# Records shown start
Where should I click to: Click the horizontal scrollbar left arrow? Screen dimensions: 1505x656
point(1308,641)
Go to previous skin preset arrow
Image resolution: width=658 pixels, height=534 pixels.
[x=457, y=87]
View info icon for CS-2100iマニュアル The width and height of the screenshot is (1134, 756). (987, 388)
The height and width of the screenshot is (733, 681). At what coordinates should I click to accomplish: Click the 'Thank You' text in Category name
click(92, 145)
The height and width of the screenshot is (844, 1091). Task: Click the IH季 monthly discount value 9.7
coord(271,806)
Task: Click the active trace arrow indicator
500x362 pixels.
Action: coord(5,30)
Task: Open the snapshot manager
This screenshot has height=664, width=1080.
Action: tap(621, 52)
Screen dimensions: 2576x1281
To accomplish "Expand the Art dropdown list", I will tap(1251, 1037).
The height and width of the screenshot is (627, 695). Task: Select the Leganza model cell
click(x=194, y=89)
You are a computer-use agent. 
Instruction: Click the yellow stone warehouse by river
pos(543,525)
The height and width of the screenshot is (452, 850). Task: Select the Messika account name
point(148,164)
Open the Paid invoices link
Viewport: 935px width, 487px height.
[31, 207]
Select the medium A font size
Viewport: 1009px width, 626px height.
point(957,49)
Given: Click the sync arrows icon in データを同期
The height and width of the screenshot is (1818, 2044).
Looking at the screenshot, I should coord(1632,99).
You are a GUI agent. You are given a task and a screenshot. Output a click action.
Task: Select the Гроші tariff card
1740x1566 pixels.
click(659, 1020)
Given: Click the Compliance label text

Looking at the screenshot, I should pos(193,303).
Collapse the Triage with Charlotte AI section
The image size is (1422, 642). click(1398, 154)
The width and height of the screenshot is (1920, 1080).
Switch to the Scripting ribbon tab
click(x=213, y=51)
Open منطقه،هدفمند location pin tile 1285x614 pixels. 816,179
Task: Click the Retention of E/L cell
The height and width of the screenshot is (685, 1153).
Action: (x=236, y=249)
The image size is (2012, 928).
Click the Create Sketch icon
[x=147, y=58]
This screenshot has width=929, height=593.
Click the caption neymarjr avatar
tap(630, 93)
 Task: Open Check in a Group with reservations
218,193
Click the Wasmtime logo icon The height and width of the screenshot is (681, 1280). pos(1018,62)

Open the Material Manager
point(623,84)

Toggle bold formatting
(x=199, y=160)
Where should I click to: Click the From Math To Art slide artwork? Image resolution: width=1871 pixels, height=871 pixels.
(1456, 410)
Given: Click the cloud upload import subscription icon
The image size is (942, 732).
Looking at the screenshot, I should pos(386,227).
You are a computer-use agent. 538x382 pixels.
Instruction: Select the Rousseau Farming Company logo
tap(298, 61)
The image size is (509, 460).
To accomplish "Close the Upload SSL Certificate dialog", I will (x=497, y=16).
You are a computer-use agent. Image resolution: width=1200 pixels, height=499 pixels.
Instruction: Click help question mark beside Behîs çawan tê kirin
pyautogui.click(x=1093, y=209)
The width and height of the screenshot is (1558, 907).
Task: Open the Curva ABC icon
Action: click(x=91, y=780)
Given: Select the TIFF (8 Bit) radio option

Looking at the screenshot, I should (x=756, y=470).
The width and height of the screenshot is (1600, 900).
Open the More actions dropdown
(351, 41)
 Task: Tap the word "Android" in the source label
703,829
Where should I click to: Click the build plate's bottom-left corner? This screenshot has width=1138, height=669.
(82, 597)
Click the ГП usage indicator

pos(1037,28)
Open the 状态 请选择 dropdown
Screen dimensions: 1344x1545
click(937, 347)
# Records shown end
Written instruction:
Edit the lines above so that every "Instruction" becomes "Command", keeping everything else the same.

Solution to the exercise:
Where should I click to: Click the horizontal scrollbar left arrow? Screen dimensions: 1505x656
point(1308,641)
Go to previous skin preset arrow
Image resolution: width=658 pixels, height=534 pixels.
[x=457, y=87]
View info icon for CS-2100iマニュアル The width and height of the screenshot is (1134, 756). (987, 388)
The height and width of the screenshot is (733, 681). At what coordinates should I click to accomplish: Click the 'Thank You' text in Category name
click(92, 145)
The height and width of the screenshot is (844, 1091). Task: Click the IH季 monthly discount value 9.7
coord(271,806)
Task: Click the active trace arrow indicator
500x362 pixels.
Action: coord(5,30)
Task: Open the snapshot manager
This screenshot has height=664, width=1080.
Action: tap(621, 52)
Screen dimensions: 2576x1281
To accomplish "Expand the Art dropdown list", I will tap(1251, 1037).
The height and width of the screenshot is (627, 695). Task: Select the Leganza model cell
click(x=194, y=89)
You are a computer-use agent. 
Command: Click the yellow stone warehouse by river
pos(543,525)
The height and width of the screenshot is (452, 850). Task: Select the Messika account name
point(148,164)
Open the Paid invoices link
Viewport: 935px width, 487px height.
[31, 207]
Select the medium A font size
Viewport: 1009px width, 626px height.
point(957,49)
Given: Click the sync arrows icon in データを同期
The height and width of the screenshot is (1818, 2044).
Looking at the screenshot, I should coord(1632,99).
You are a GUI agent. You are given a task and a screenshot. Output a click action.
Task: Select the Гроші tariff card
1740x1566 pixels.
click(659, 1020)
Given: Click the Compliance label text

Looking at the screenshot, I should pos(193,303).
Collapse the Triage with Charlotte AI section
The image size is (1422, 642). click(1398, 154)
The width and height of the screenshot is (1920, 1080).
Switch to the Scripting ribbon tab
click(x=213, y=51)
Open منطقه،هدفمند location pin tile 1285x614 pixels. 816,179
Task: Click the Retention of E/L cell
The height and width of the screenshot is (685, 1153).
Action: (x=236, y=249)
The image size is (2012, 928).
Click the Create Sketch icon
[x=147, y=58]
This screenshot has width=929, height=593.
Click the caption neymarjr avatar
tap(630, 93)
 Task: Open Check in a Group with reservations
218,193
Click the Wasmtime logo icon The height and width of the screenshot is (681, 1280). pos(1018,62)

Open the Material Manager
point(623,84)

Toggle bold formatting
(x=199, y=160)
Where should I click to: Click the From Math To Art slide artwork? Image resolution: width=1871 pixels, height=871 pixels.
(1456, 410)
Given: Click the cloud upload import subscription icon
The image size is (942, 732).
Looking at the screenshot, I should pos(386,227).
You are a computer-use agent. 538x382 pixels.
Command: Select the Rousseau Farming Company logo
tap(298, 61)
The image size is (509, 460).
To accomplish "Close the Upload SSL Certificate dialog", I will (x=497, y=16).
You are a computer-use agent. Image resolution: width=1200 pixels, height=499 pixels.
Command: Click help question mark beside Behîs çawan tê kirin
pyautogui.click(x=1093, y=209)
The width and height of the screenshot is (1558, 907).
Task: Open the Curva ABC icon
Action: click(x=91, y=780)
Given: Select the TIFF (8 Bit) radio option

Looking at the screenshot, I should (x=756, y=470).
The width and height of the screenshot is (1600, 900).
Open the More actions dropdown
(351, 41)
 Task: Tap the word "Android" in the source label
703,829
Where should I click to: Click the build plate's bottom-left corner? This screenshot has width=1138, height=669.
(82, 597)
Click the ГП usage indicator

pos(1037,28)
Open the 状态 请选择 dropdown
Screen dimensions: 1344x1545
click(937, 347)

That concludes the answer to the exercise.